Des études récentes montrent que le complément alimentaire dihydromyricétine (DHM) peut atténuer les maladies inflammatoires chroniques de l'intestin (MICI) chez des souris modèles en régulant négativement les voies inflammatoires. Cependant, le lien moléculaire et mécanistique entre l'efficacité thérapeutique de la DHM, le microbiote intestinal et le métabolisme des acides biliaires microbiens reste mal compris. Dans cette étude, nous avons examiné l'effet bénéfique de la DHM sur le microbiote intestinal dysrégulé de souris atteintes de colite induite par le sulfate de dextran sodique (DSS). Nous avons constaté que la DHM pouvait améliorer significativement les symptômes de la colite, le dysfonctionnement de la barrière intestinale et l'inflammation colique chez les souris traitées au DSS. De plus, le séquençage de l'ADNr 16S bactérien a montré que la DHM pouvait atténuer la dysbiose intestinale chez les souris atteintes de colite. Enfin, la déplétion du microbiote intestinal par antibiotiques et la transplantation de microbiote fécal (TMF) ont démontré que l'efficacité thérapeutique de la DHM était étroitement liée au microbiote intestinal. L'analyse métabolomique ciblée sur les acides biliaires a révélé que le DHM restaurait le métabolisme des acides biliaires microbiens dans le tractus gastro-intestinal au cours du développement de la colite. Le DHM a significativement réduit ce métabolisme.Non.Nous avons observé une modification des proportions des genres bénéfiques Lactobacillus et Akkermansia, corrélée à une augmentation des concentrations gastro-intestinales d'acides biliaires non conjugués, notamment l'acide chénodésoxycholique et l'acide lithocholique. Ces acides biliaires peuvent ainsi activer des récepteurs spécifiques, tels que FXR et TGR5, et maintenir l'intégrité intestinale. En résumé, le DHM pourrait atténuer la colite induite par le DSS chez la souris en restaurant le microbiote intestinal et le métabolisme des acides biliaires, ce qui améliore la fonction de barrière intestinale et réduit l'inflammation colique.
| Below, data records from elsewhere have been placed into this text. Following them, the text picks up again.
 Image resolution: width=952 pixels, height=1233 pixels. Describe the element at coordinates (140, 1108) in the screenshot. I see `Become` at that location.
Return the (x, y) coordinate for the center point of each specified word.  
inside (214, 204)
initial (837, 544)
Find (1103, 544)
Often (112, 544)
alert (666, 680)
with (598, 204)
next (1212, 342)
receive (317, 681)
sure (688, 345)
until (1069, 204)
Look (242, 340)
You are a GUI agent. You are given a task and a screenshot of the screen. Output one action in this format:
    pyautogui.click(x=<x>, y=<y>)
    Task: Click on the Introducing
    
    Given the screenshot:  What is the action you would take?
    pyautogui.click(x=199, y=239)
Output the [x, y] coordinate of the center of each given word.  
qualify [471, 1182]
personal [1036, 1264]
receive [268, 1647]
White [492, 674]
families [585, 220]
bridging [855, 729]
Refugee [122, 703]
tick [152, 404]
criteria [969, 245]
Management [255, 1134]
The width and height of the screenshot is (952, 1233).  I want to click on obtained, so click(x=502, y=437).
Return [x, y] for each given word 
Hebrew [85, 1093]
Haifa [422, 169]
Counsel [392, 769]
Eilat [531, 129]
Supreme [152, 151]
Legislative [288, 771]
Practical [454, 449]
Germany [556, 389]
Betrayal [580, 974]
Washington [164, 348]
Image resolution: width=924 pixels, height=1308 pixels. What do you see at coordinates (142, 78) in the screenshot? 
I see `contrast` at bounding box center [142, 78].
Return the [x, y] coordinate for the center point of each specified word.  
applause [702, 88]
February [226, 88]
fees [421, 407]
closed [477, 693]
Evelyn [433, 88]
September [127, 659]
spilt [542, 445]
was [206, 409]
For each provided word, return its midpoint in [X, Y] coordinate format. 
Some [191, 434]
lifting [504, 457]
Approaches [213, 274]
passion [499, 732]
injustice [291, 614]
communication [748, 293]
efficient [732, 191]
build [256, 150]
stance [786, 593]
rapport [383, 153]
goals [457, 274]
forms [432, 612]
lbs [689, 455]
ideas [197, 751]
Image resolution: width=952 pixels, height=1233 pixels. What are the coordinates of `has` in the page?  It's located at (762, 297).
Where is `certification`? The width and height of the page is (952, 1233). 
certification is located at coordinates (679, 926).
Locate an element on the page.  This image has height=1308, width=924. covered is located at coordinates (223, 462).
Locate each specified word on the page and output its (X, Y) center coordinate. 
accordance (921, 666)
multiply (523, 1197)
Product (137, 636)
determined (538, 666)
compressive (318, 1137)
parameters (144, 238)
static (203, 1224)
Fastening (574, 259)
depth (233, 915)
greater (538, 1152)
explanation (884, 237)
L'augmentation de la signalisation microbiote-acides biliaires-FXR/TGR5 pourrait constituer une cible potentielle du DHM dans la colite. Nos résultats offrent donc de nouvelles perspectives pour le développement de nouveaux médicaments dérivés du DHM destinés au traitement des MICI.

 

Des chercheurs de l'université Jiaotong de Xi'an réalisent de nouvelles avancées dans le traitement des maladies inflammatoires de l'intestin.jpg

 

Les résultats de cette étude ont été publiés dans la prestigieuse revue Pharmacological Research sous le titre « La dihydromyricétine améliore la colite induite par le DSS chez la souris via la modulation du métabolisme des acides biliaires lié aux bactéries fécales ». Le professeur agrégé Wang Hui Jing, de la Faculté de pharmacie de l’Université Jiaotong de Xi’an, et le chercheur Haitao Lv, de l’Université Jiaotong de Shanghai, sont les premiers auteurs et co-auteurs correspondants de l’article. Sijing Dong, doctorant à l’Université Jiaotong de Xi’an, est le premier auteur, et Longlong Hu, doctorant à l’Université Jiaotong de Shanghai, le professeur Sicen Wang et le professeur agrégé Ke Wang, tous deux de l’Université Jiaotong de Xi’an, ont participé à la recherche. Cette recherche a bénéficié du soutien de la Fondation nationale des sciences naturelles de Chine, du Programme national clé de recherche et de développement et de la Fondation des sciences naturelles de la province du Shaanxi.